PROBLEM TO SOLVE: Use the entries below to count the lines that hold the word "Given"; answer with the number only.

■ ■ ■ ■

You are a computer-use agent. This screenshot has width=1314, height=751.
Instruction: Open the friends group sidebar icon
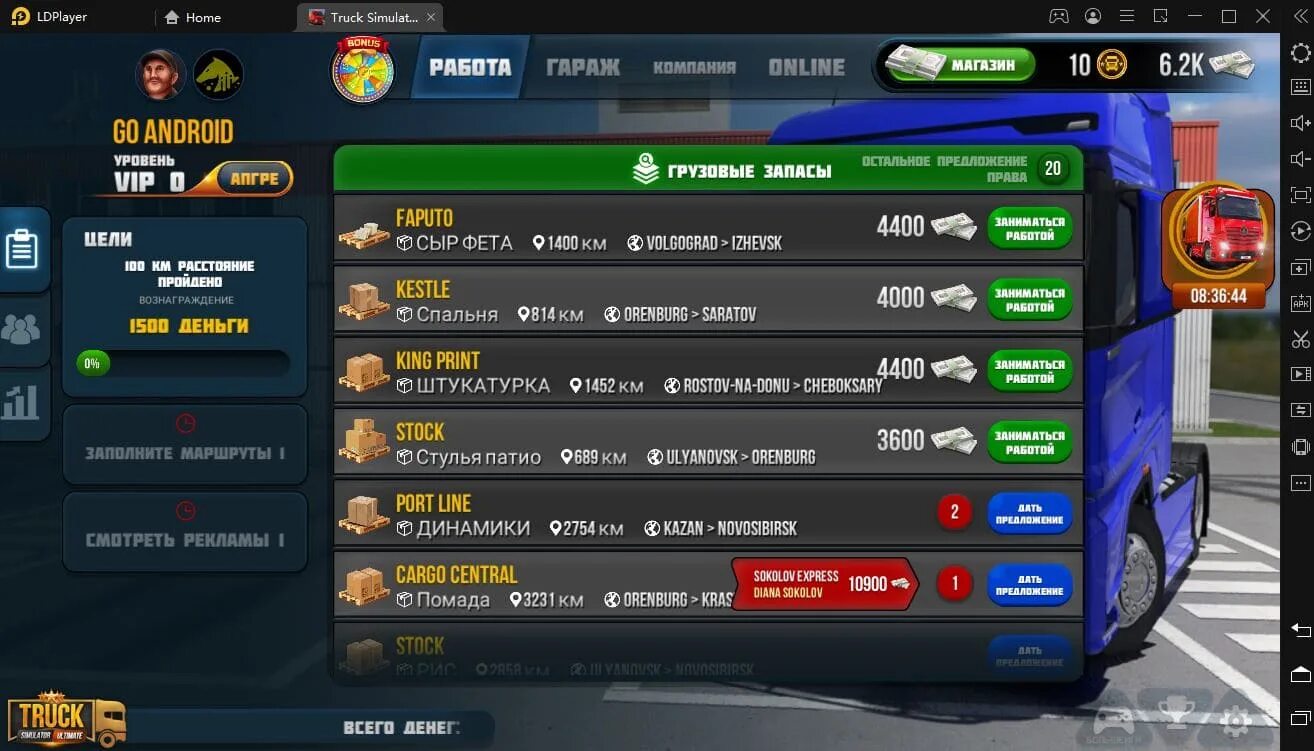pyautogui.click(x=22, y=329)
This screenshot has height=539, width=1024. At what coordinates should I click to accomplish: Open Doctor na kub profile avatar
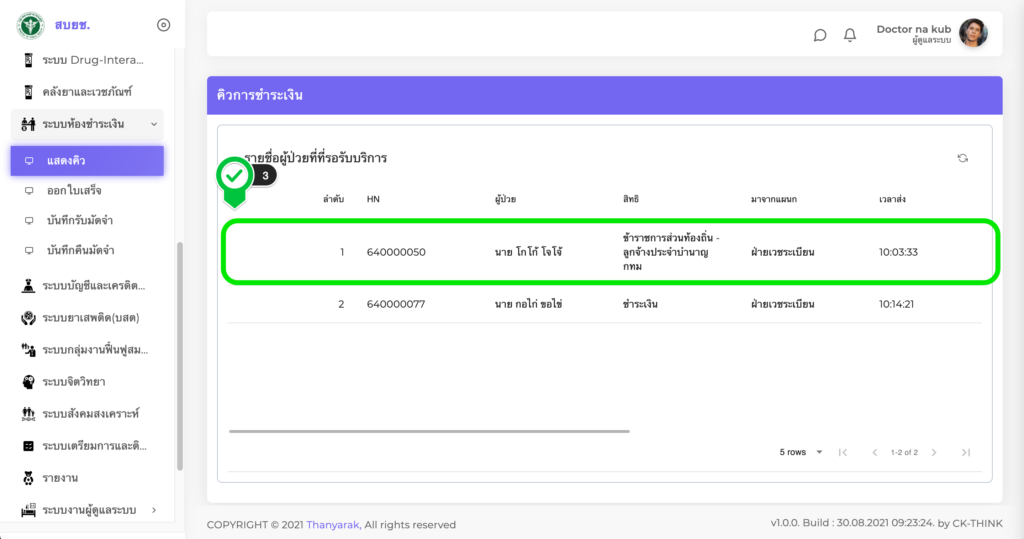pos(973,34)
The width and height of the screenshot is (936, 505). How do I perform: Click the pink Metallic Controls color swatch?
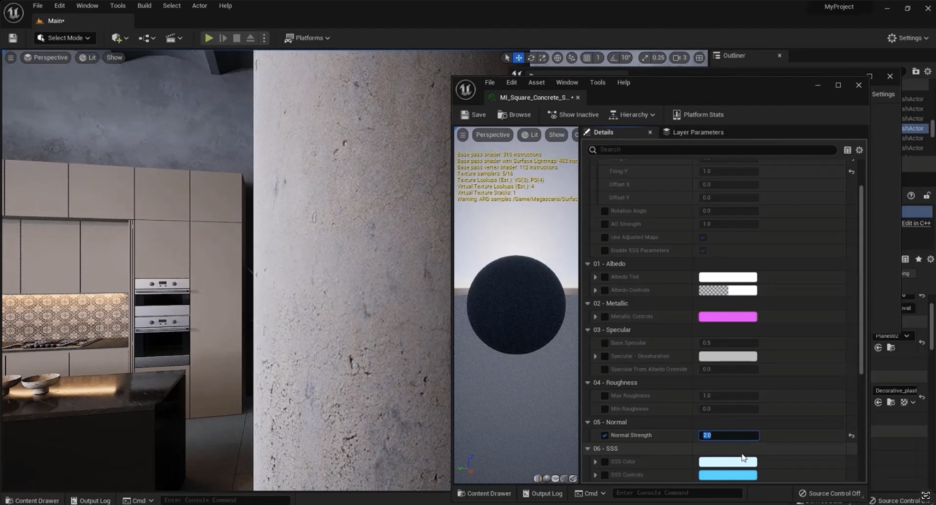tap(727, 317)
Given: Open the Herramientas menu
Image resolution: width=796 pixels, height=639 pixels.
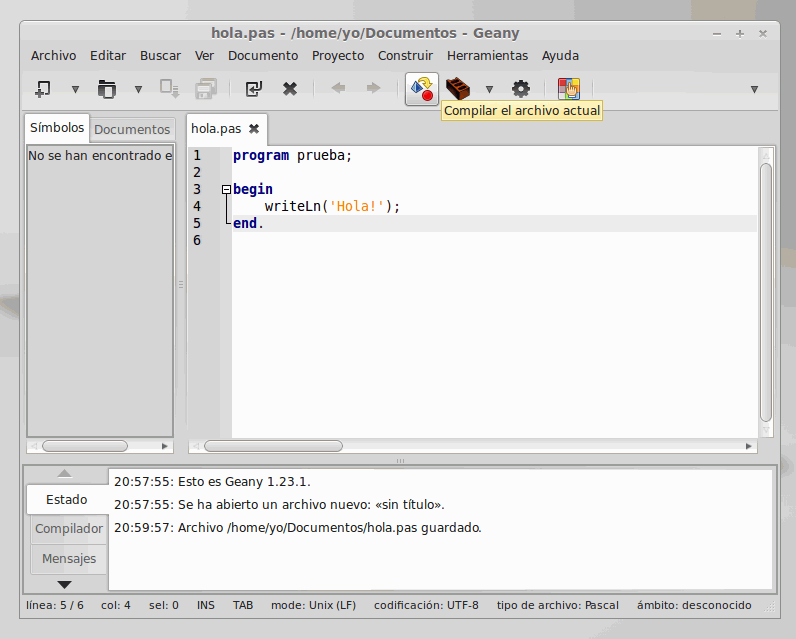Looking at the screenshot, I should point(487,56).
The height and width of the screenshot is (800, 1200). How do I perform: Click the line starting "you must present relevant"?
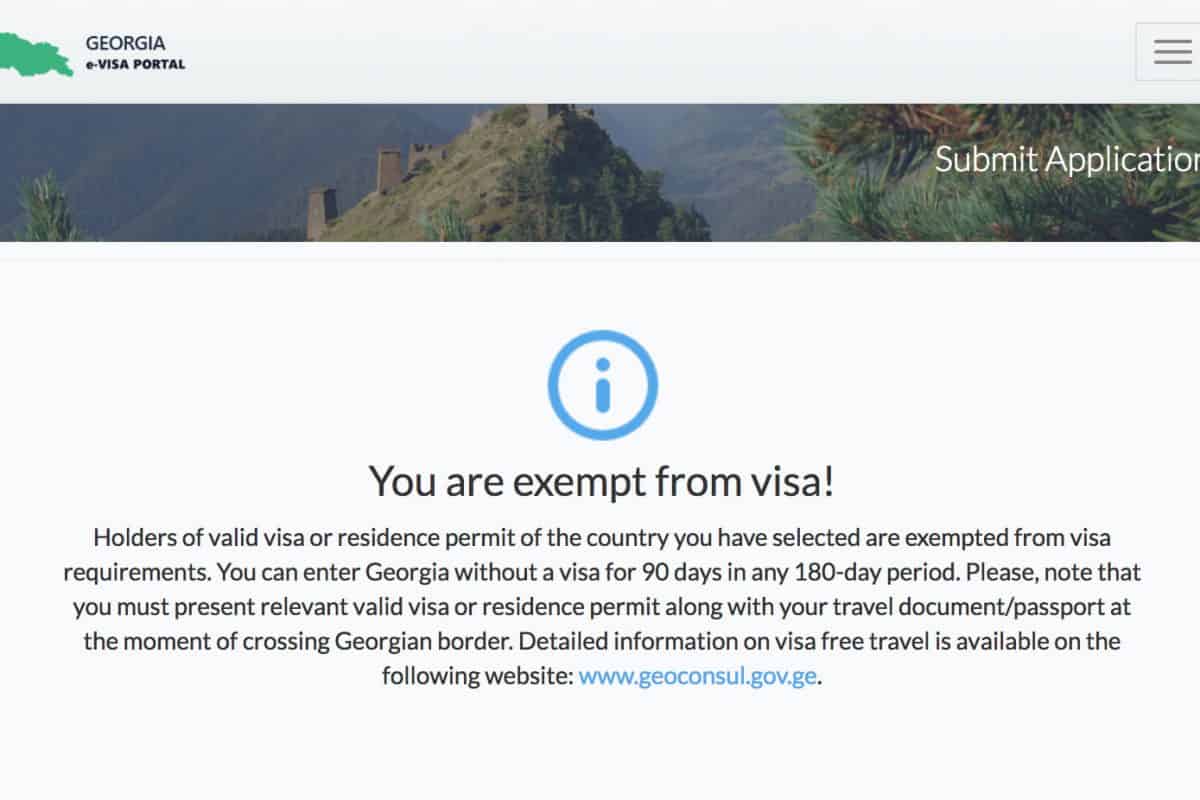point(601,607)
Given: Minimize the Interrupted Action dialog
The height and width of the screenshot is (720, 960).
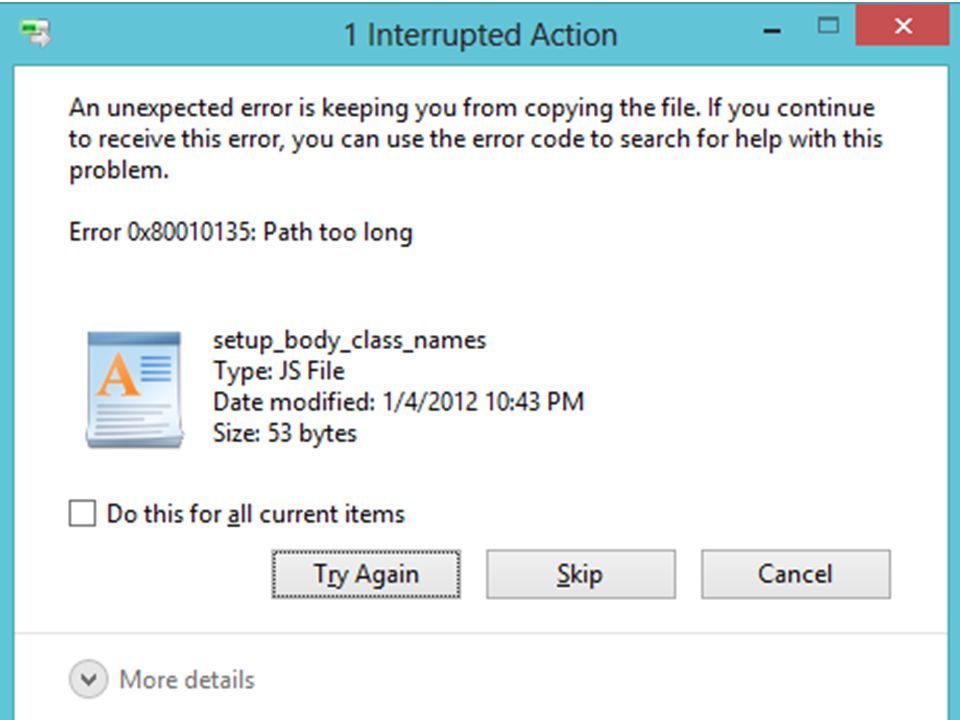Looking at the screenshot, I should pyautogui.click(x=773, y=31).
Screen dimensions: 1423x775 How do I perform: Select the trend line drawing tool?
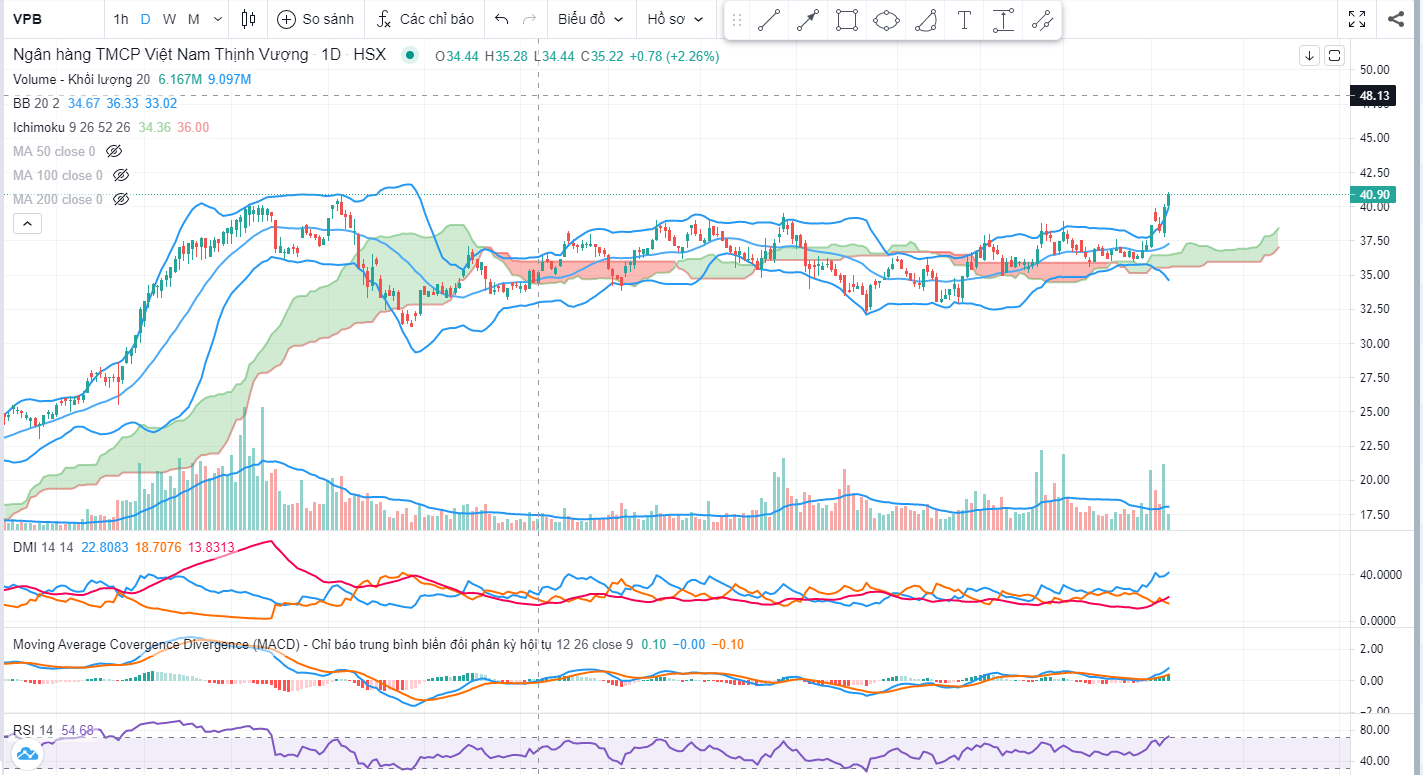point(769,20)
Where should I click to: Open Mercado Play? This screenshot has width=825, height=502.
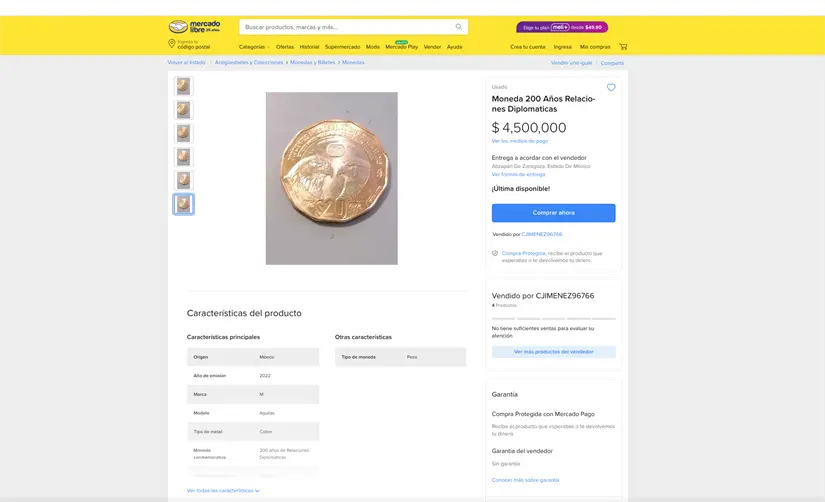tap(401, 47)

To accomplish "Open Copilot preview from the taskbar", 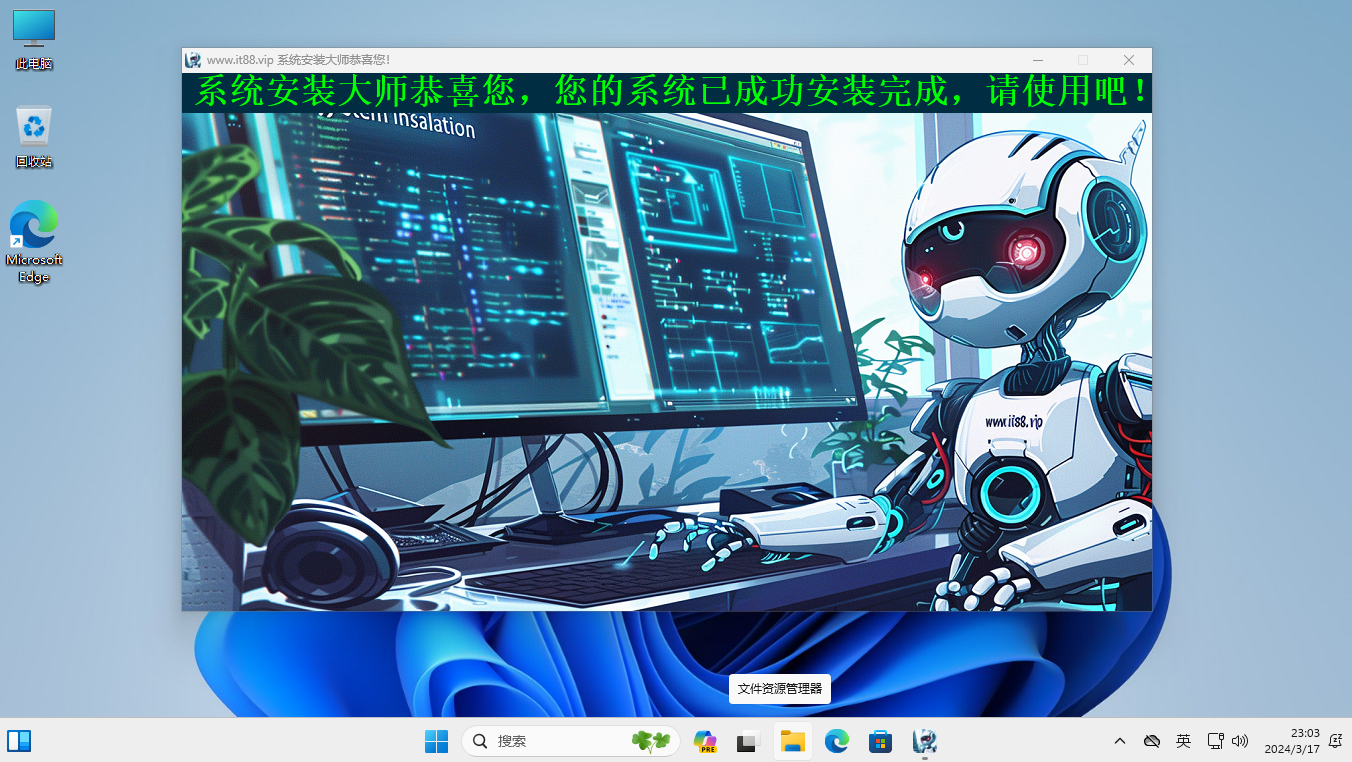I will coord(705,741).
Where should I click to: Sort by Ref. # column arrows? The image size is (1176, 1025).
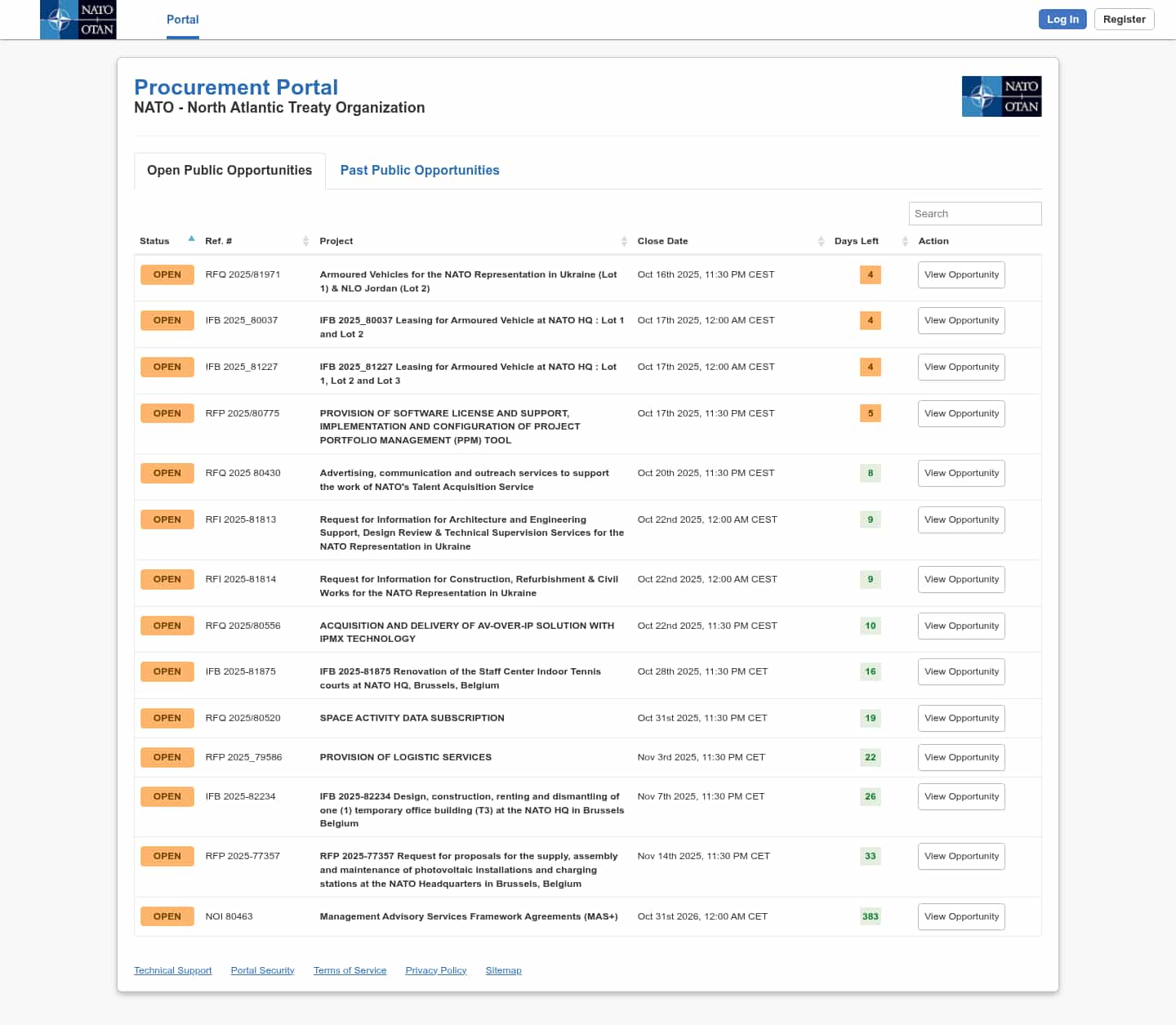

■ ■ ■ ■

EXERCISE SOLUTION: 2